▶ Aim of the task
Write the following entries out again exactly, skipping each image.

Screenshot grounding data
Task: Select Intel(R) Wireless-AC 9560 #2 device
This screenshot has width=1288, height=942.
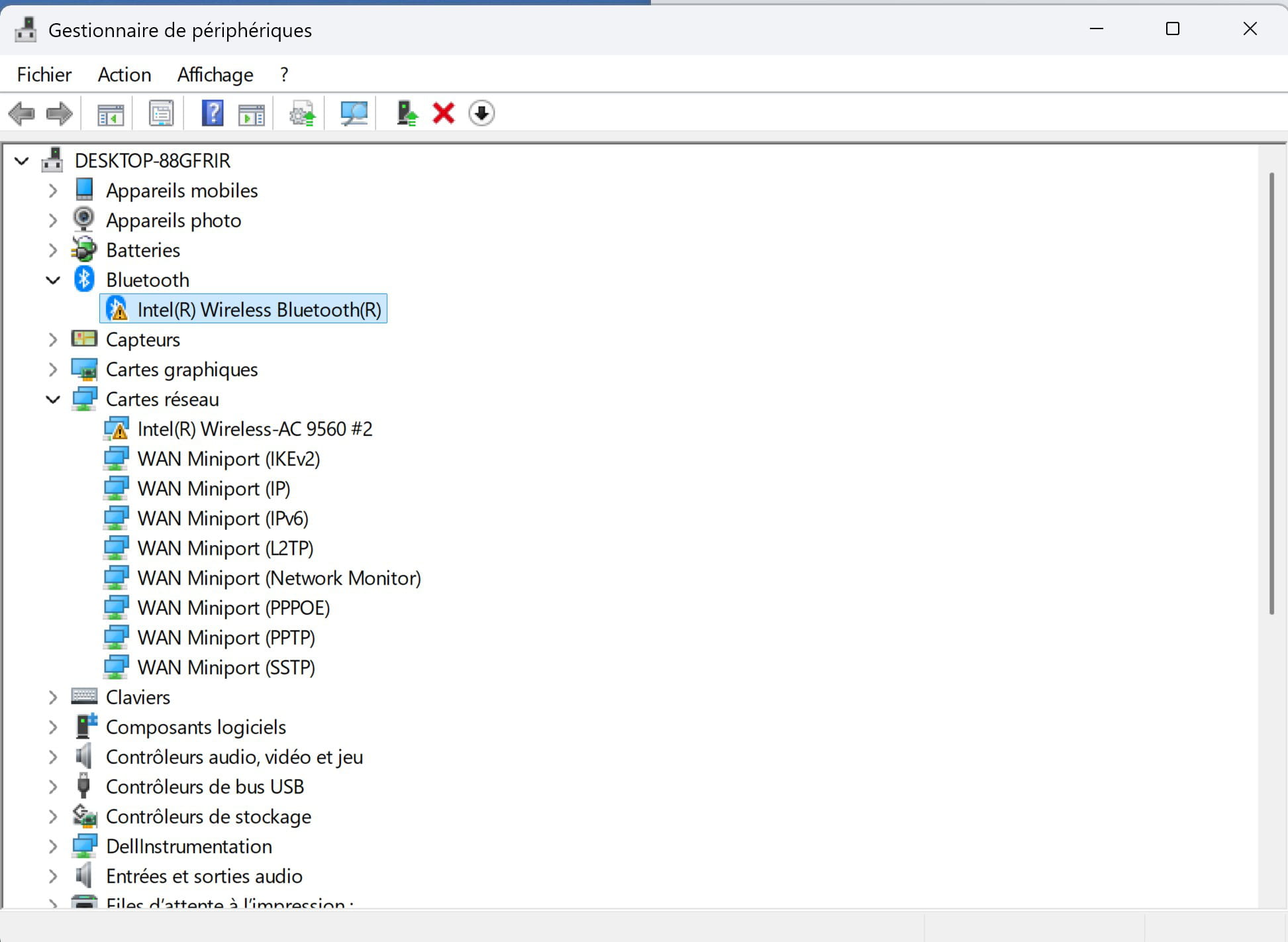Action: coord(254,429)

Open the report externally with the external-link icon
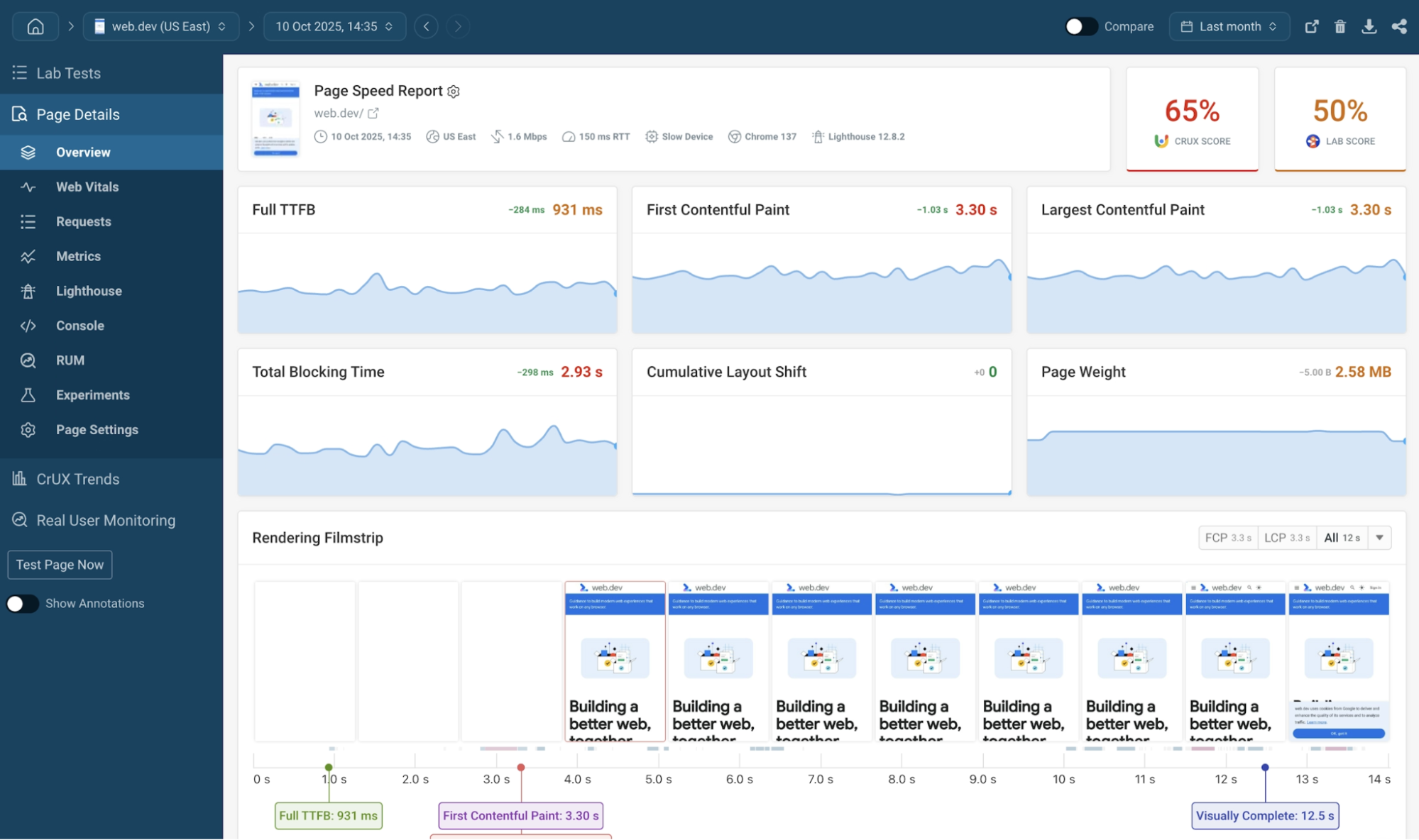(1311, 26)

▶ Result below
Task: Select Intel(R) Wireless-AC 9560 #2 device
This screenshot has width=1288, height=942.
Action: coord(254,429)

Open the report externally with the external-link icon
(1311, 26)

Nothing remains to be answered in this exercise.